Jul. 28th, 2019

Here's some hope: Parkinson's Therapy. The University of Queensland is working on a small molecule that could get into brain cells and reduce the Parkinson's-caused inflammation, thus stopping the destruction of brain cells. Hoping so hard that it works, and that they can do it fast.

The Sparrowhawk went off to church this morning to assist our friend Rita, who was doing the service today. He was there for general support, and also to collect the order of service inserts so he can replace them with the August ones before we leave for the burial next weekend (agh! NEXT WEEKEND), and to make the coffee. I did not go with him because . . . er well, the only real reason is I DID NOT WANT TO. Instead I went out with my shovel and dug up errant mint plants until I couldn't take any more sweat running into my eyes. The nice thing about weeding out mint is that it smells good. That's the ONLY nice thing about it, because those suckers are tenacious, and even though there was thunder and rain last night, it didn't do much to soften the hard clay soil. But I made a dent.

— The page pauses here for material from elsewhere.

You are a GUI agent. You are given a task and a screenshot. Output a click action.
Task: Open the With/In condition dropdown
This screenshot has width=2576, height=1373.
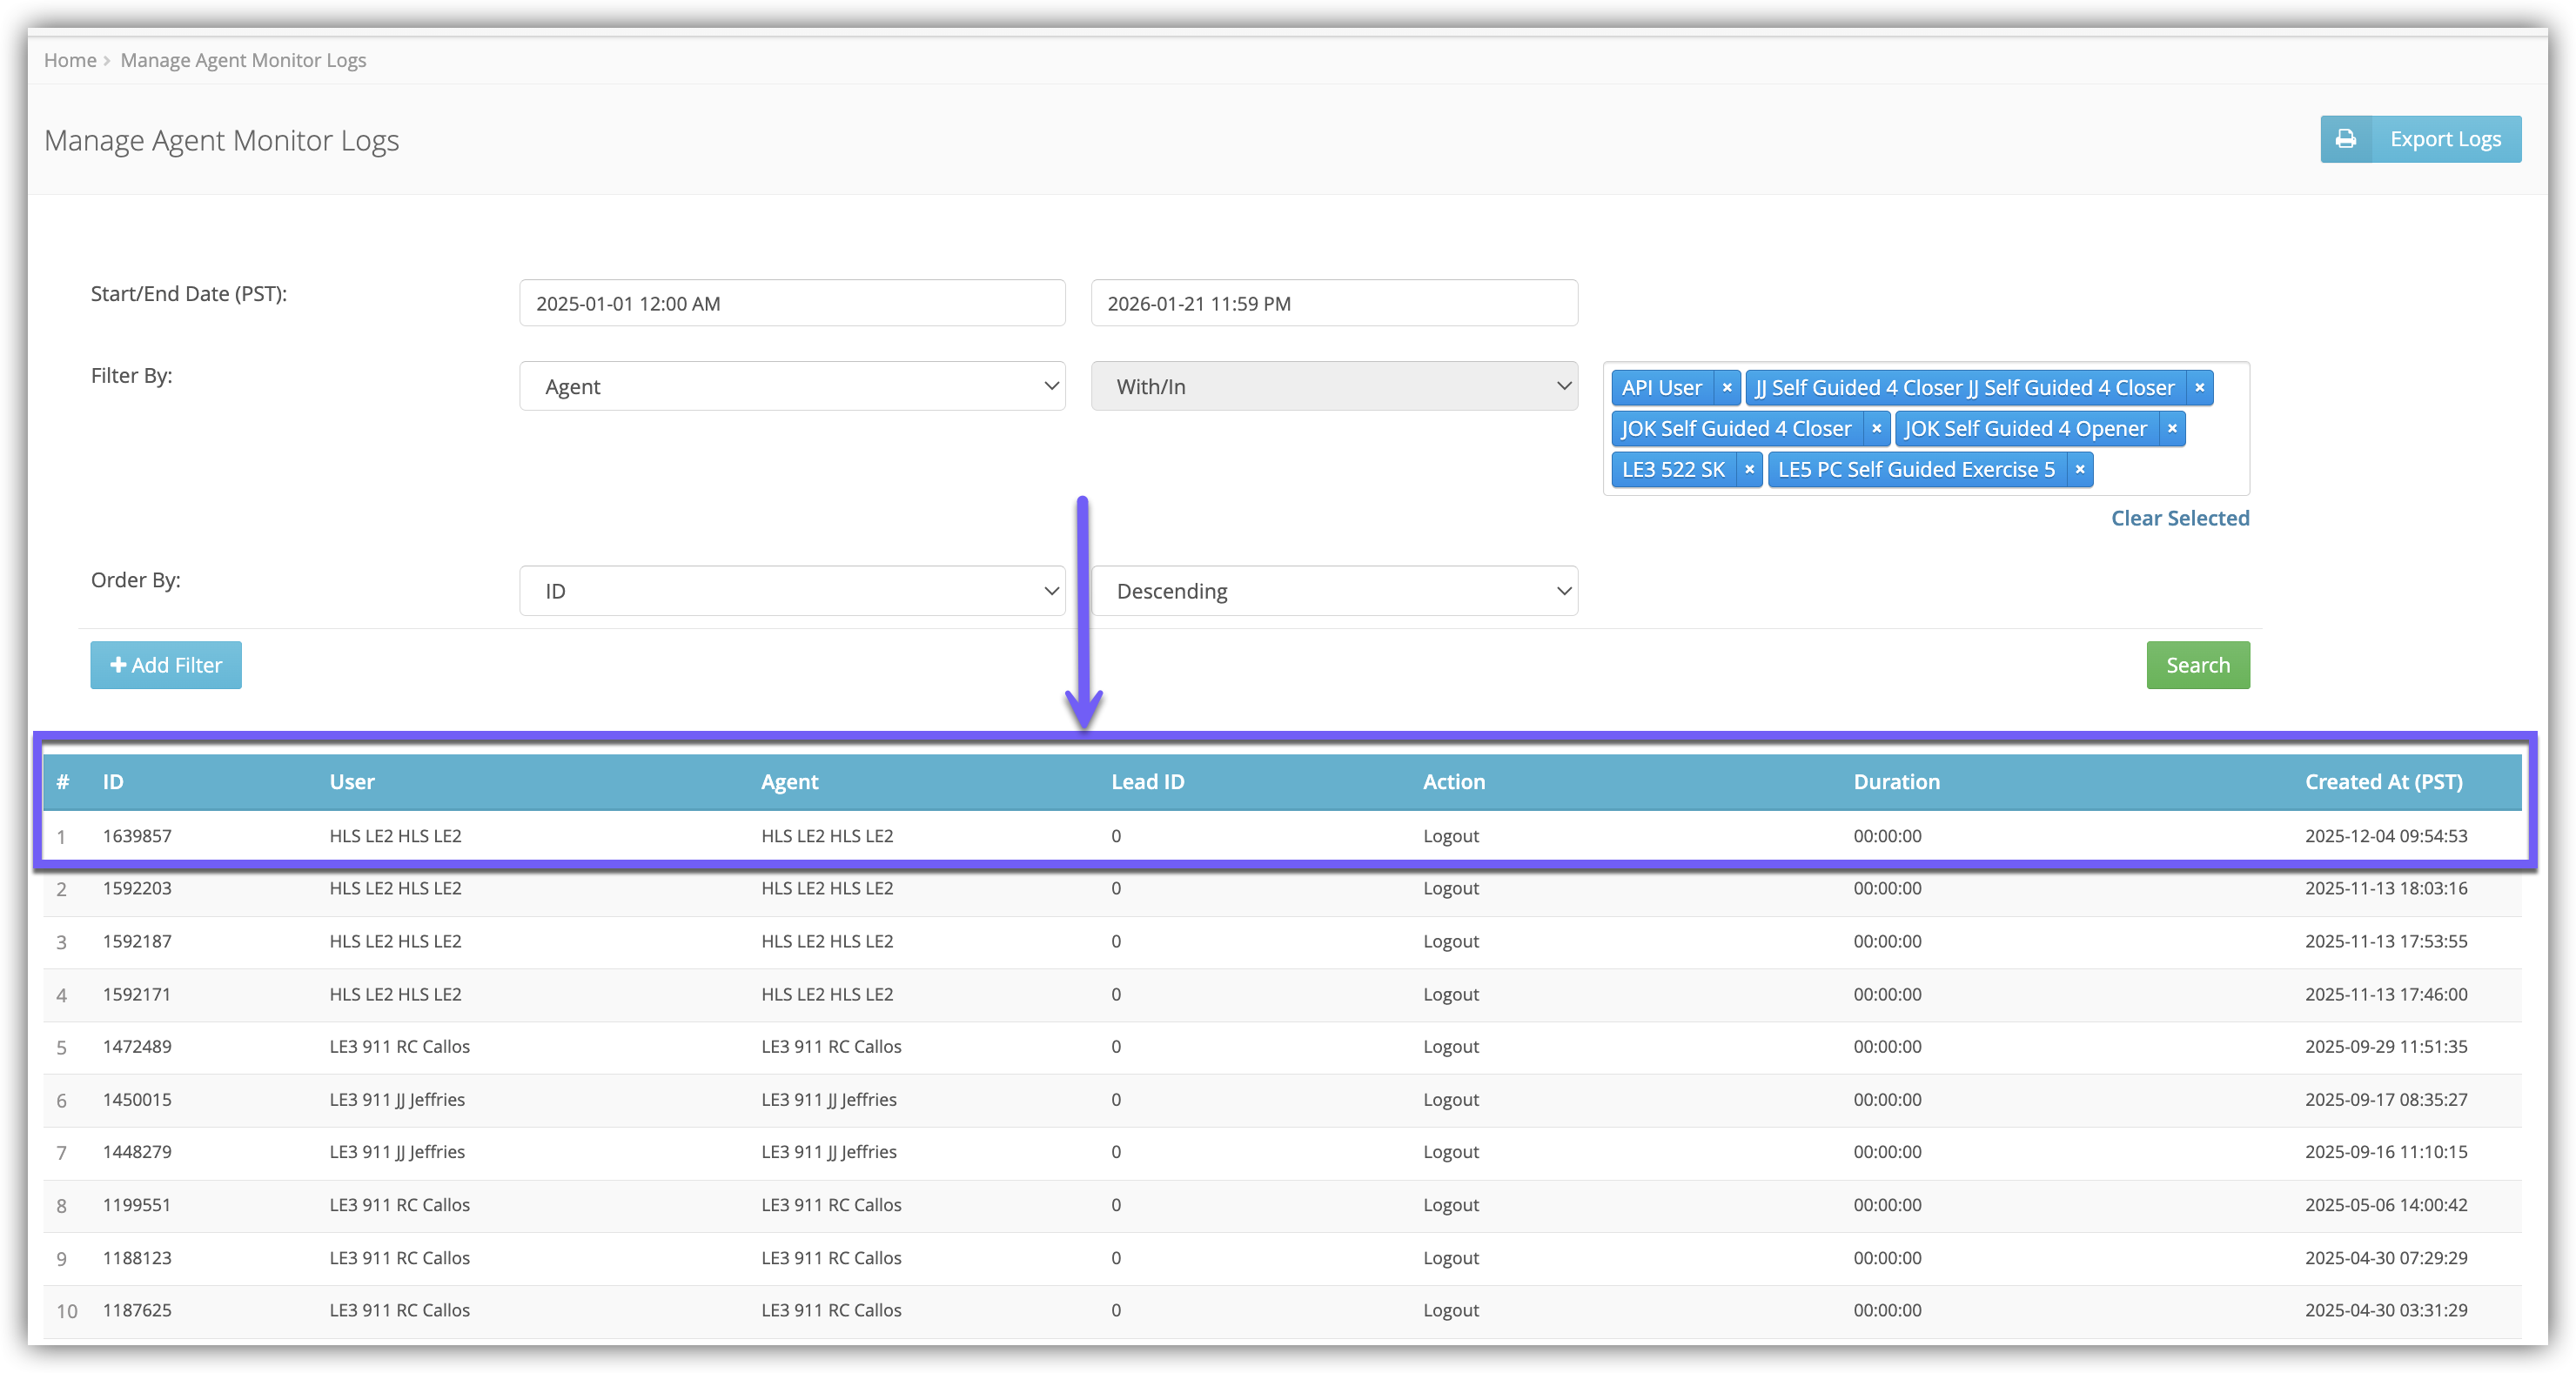coord(1333,387)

Yesterday I thought of two more people from my mother's past who needed to be written to, and did so. And then I wrote the seven thank-you notes that had not yet been written to people who attended her memorial service. I felt good about finishing that. At least, I hope I'm really done now. Today I went looking for my mother's old address book. I was sure that I'd brought it with me, but couldn't find it when I was writing the notes. I found it just where I thought I'd put it, duh, but hadn't somehow been able to see it earlier. I leafed through it, to see if I'd missed anyone. I don't think so. Most of the familiar names I saw are dead now. Oh my. The long, incurable sadness of time passing! I thought that perhaps it was not entirely fair that my mother was thought to be disorganized and untidy. It's true there were quite a few slips of paper, torn-off envelope flaps, and deposit slips, all with cryptic messages written on them, tucked into the book. But in general, she had printed all those names and numbers so carefully and lovingly, correcting them from year to year. When I was a child, this book was like magic to me. I thought this was part of the magic of being a grownup--you would acquire lists of friends in distant cities, in other countries, even, mysterious people who would move in and out of your life, whose recognition and value would make a Somebody out of you. I have so many memories of my mother sitting with that book open before her, making phone calls or writing invitations or Christmas cards. That never really happened for me. I did not become that kind of grownup. But that is another story. It might have been a mistake to look at the book, which has now become a Book of the Dead. But then again, maybe not. I touched their names again and for a moment, they came to life again, and my mother was alive again, too: slender, dark-haired, wearing her pretty blouse, fidgeting on a kitchen stool as she pored over the list of party guests and pondered a menu. It's all part of the process.